The last problem is one that is associated with a property inherent to a PTT fiber, namely, the problem that a PTT fiber has a particularly large frictional coefficient among synthetic fibers. For example, a polyethylene terephthalate fiber of 50 d/36 f for general purposes having no finishing agent on the surface shows a fiber-metal frictional coefficient of 0.295, whereas a PTT fiber shows 0.378 under the same conditions. That is, the differences in the frictional coefficients are understandable when the following is considered: a PTT fiber has significant rubber-like properties in comparison with other synthetic fibers for general purposes.
As explained above, a PTT fiber has a significantly high frictional coefficient. Accordingly, when a PTT fiber is subjected to a treatment such as spinning and drawing, weaving or knitting, and false twisting, the fiber suffers a frictional resistance, to a very high degree, on guides and rolls in comparison with a PET fiber and a PBT fiber, and the PTT fiber tends to produce yarn breakage and fluff.

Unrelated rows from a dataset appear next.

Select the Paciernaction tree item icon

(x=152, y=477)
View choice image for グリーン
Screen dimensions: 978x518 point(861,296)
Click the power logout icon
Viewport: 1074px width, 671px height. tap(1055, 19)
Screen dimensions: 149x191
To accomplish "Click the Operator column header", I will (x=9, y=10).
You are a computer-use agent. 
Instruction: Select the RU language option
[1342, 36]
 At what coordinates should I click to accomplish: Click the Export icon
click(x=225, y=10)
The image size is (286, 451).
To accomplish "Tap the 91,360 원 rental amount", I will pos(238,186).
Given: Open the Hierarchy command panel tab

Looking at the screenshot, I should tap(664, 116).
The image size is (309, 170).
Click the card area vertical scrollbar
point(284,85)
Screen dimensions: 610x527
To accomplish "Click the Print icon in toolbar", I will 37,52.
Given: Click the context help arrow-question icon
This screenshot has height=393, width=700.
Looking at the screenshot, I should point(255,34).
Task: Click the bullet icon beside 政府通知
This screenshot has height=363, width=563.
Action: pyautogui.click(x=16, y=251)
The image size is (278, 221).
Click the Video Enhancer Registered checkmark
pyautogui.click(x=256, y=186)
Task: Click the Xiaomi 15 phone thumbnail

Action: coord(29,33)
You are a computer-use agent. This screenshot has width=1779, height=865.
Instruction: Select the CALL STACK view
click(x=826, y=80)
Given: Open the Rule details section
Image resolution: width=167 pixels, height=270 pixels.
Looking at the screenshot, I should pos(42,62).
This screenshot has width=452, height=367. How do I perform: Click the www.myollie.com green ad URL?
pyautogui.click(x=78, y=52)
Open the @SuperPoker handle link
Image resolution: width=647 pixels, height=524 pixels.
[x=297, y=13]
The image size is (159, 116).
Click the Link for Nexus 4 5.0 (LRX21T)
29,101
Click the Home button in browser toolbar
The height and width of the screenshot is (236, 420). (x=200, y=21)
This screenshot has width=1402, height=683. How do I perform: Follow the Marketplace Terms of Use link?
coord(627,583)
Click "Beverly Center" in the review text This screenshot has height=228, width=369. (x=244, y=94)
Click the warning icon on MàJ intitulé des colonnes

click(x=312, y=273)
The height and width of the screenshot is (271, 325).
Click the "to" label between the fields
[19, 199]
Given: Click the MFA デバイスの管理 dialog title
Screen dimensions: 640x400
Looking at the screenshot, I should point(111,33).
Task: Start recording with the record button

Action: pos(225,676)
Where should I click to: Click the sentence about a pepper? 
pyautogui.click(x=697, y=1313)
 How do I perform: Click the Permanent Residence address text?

However, methods for solving the above problems have never been disclosed.
For example, U.S. Pat. No. 5,798,433 discloses a method of using titanium oxide as a polymerization catalyst in an amount from 30 to 200 ppm in terms of titanium. However, the reference refers to neither a problem related to the dispersibility of titanium oxide, nor to a solution of the problem. The method is therefore inappropriate. Moreover, the titanium oxide used herein is an amorphous titanium oxide/silica coprecipitate coprecipitated by hydrolyzing a titanium alkoxide and a silanol, and shows a low delustering capacity and poor dispersibility because the coprecipitate differs in the chemical and crystal structures from crystalline titanium oxide used as a delustering agent. Moreover, since the amorphous titanium oxide/silica coprecipitate used in the reference is highly reactive, a side reaction takes place when added in an amount of 100 ppm or more to cause a problem that the polymer thus obtained is yellowed.
U.S. Pat. No. 3,681,188 discloses in examples a PTT containing 0.1% by weight of titanium oxide. However, there is no description referring to the technological significance of the dispersibility of titanium oxide.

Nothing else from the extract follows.